In 1987, the Theatre was closed for two years of renovations costing R29 million; however, it would be five years before the theatre reopened, with renovations having cost R120 million. The backstage facilities and technical areas were overhauled, the main theatres height increased, and electrical work, lightning and cooling and heating improved. To reopen in September 1992, the theatre failed to secure an international act for its opening night. Les Misérables international producers cancelled and after much negotiation with the anti-apartheid groups in South Africa, the Dance Theatre of Harlem was the replacement production, co-produced by the Market Theatre.

In July 2000, the Johannesburg City Council corporatised the Johannesburg Civic Theatre Association as an independent municipal entity, the Johannesburg Civic Theatre (PTY) Ltd, and on 21 January 2009 the Civic Theatre was rebranded as the Joburg Theatre. On 1 January 2013, the Joburg Theatre, Soweto Theatre and Roodepoort City Theatre were integrated into a single theatre management company called Joburg City Theatres.

Michal Grobbelaar was the first managing director of the Johannesburg Civic Theatre, from 1960 until his retirement in 1993. Alan Joseph was appointed as executive director in 1993 and held the position until 1996. Janice Honeyman would take over as executive director from 1996, while prior to that she had been the artistic director since 1993. On 1 July 2000, Bernard Jay took over from Janice Honeyman as chief executive officer, with his contract extended a number of times until June 2013. From July 2013, experienced theatre administrator, Xoliswa Nduneni Ngema, was appointed as CEO.

==Theatres and facilities==
Outside the main entrance to the theatre stands a statue called The Playmakers, crafted by Ernest Ullman, while at the south end of the theatre complex entrance are the terraced Theatre Gardens that are used by local office workers and students. In 2007, the gardens were transformed through a sponsorship and are now known as the Sappi Theatre Gardens. Costing R1.8 million, it has been upgraded and fenced with reed-shaped green fencing, paved walkways, trees, a circular podium, lightning and a water feature that trickles down from the theatre entrance, and has 24-hour surveillance. Also outside the theatre is a 'Walk of Fame' where over the years, famous performers handprints and names have been inscribed into the concrete pavement. The venue has a minimalistic two-level marbled foyer.

The theatre complex hosts six 5-star hospitality venues available for private hire. The Masekela and Broadway rooms each have a capacity of 20 patrons. The Sophiatown, The Brickhill, The West End and the Mandela Lounge can be used for lunches, dinners, cocktail parties, workshops, presentations, training sessions as well as board meetings. The theatre is served by a restaurant called Stages that is open all day until the end of the last performance.

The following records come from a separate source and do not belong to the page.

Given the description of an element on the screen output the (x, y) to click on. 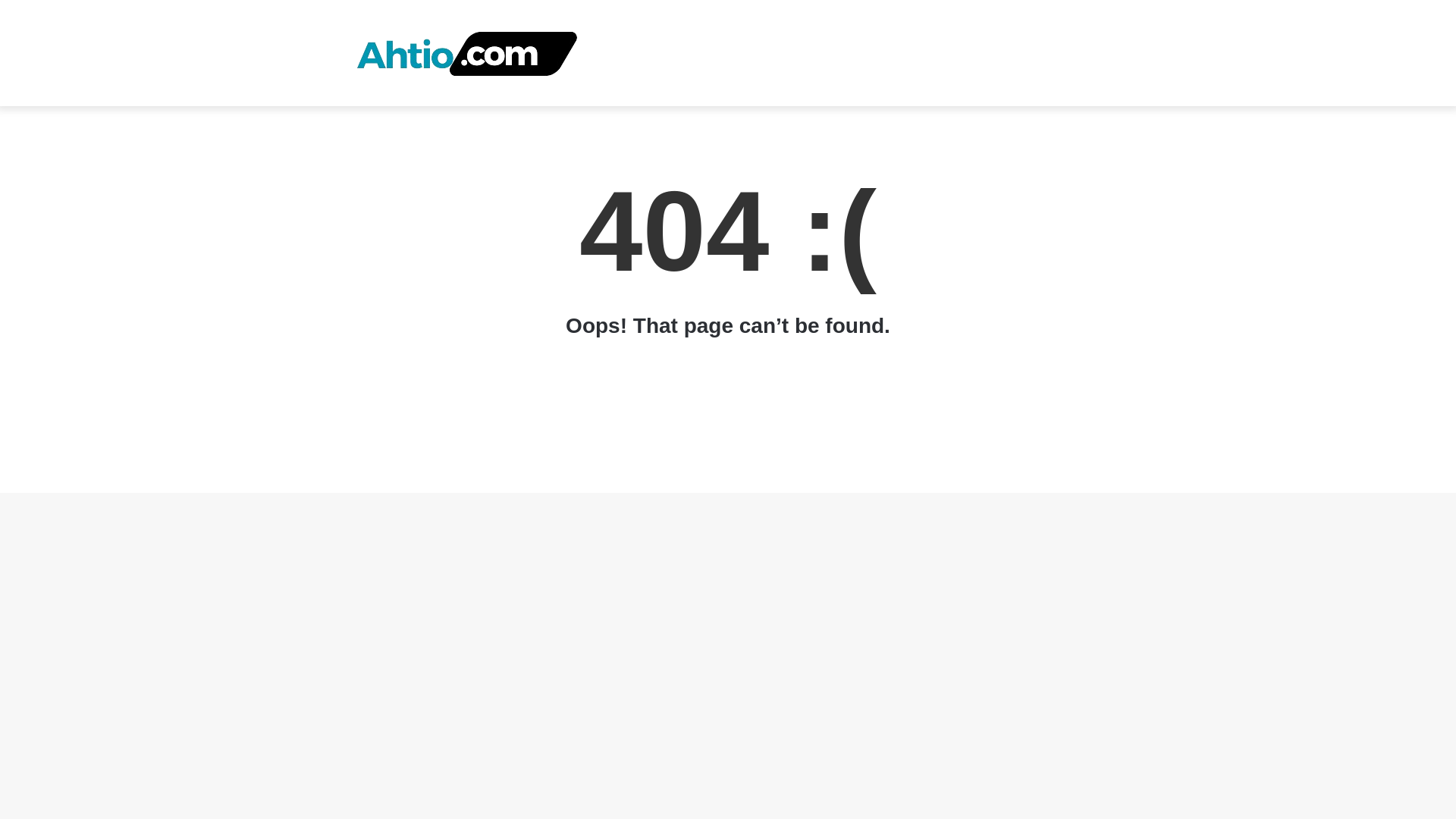
Ahtio.com (473, 52)
Given the description of an element on the screen output the (x, y) to click on. 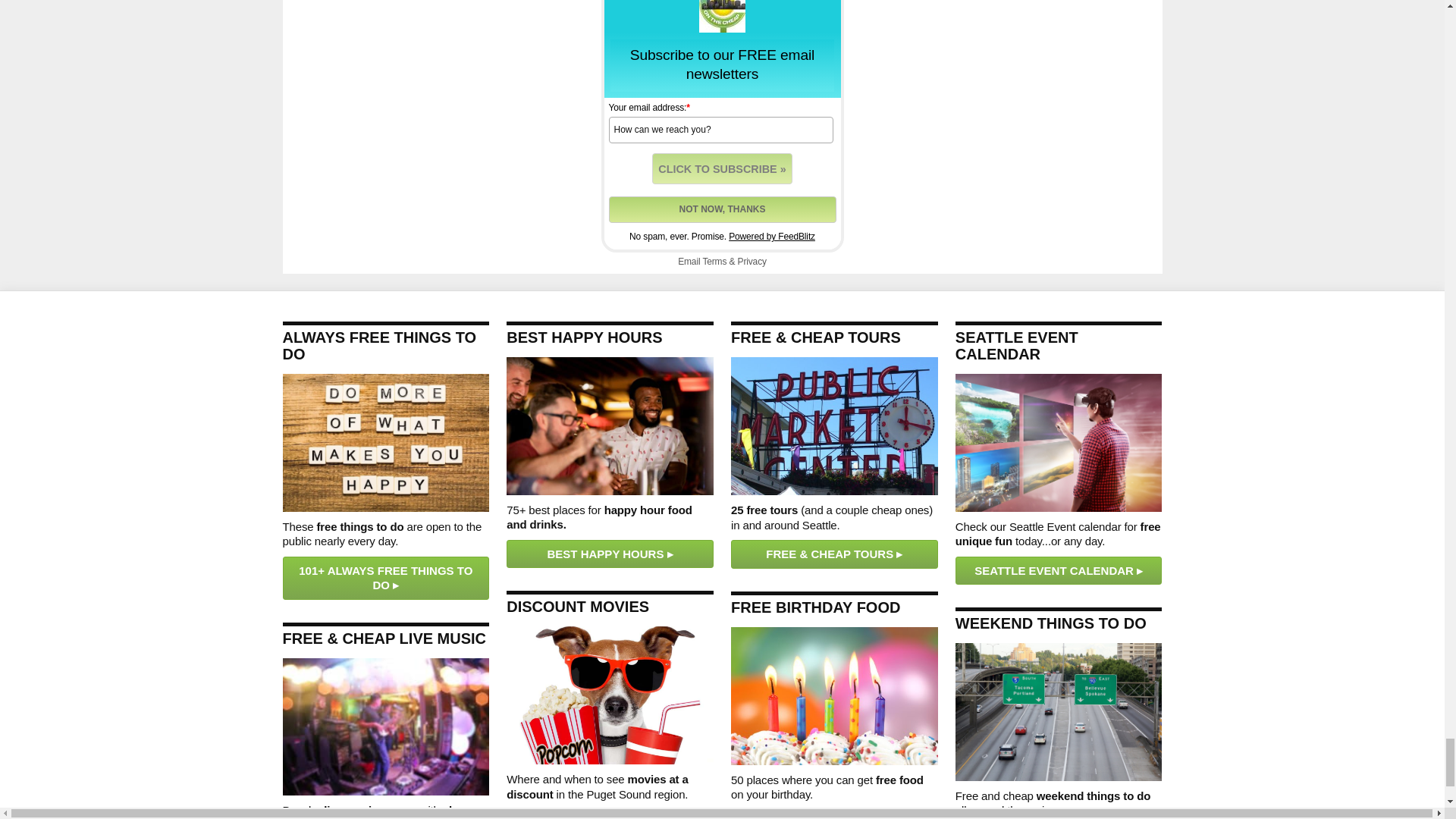
How can we reach you? (720, 129)
Hide this form for now (721, 208)
click to join (722, 168)
Email subscriptions terms of service (713, 261)
Email subscriptions privacy policy (752, 261)
Not now, thanks (721, 208)
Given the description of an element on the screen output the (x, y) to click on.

The theatre has its own secure parking with uniformed guards. It is open from Tuesday to Friday between 6 pm and 3 am and at weekends and public holidays from 9 am to 3 am.

===Mandela===
The Nelson Mandela Theatre, previously known as the Main Theatre, can seat 1069 patrons and has a stage floor of 400m². It was renamed in 2001, and it is the only theatre in the world named after Nelson Mandela. The main stage has five computer controlled stage lifts that can raise the sets up to 3.9 metres above the stage and five stage wagons to move sets across the stage as well as a circular stage wagon.

===The Lesedi Theatre===
The Lesedi Theatre, previously known as the Fringe Theatre, can seat 251 patrons, with a stage floor of 72m². Michel Tesson was a French businessman who had interests in South Africa and he helped finance ballet productions in the country, as well as the establishment of bursaries for ballet dancers.

===People's Theatre===
The People's Theatre can seat 176 patrons, with a stage floor of 52m². The theatre caters predominantly for children's productions.

===Space.com===
This theatre can house 110 patrons and it is used for experimental works, play readings, rehearsals, classes, workshops as well speakers.

===Dance Studios===
There are two dance studios, located above one another, with glass facades, that allow the public to view rehearsals of the Joburg Ballet from Simmonds Street.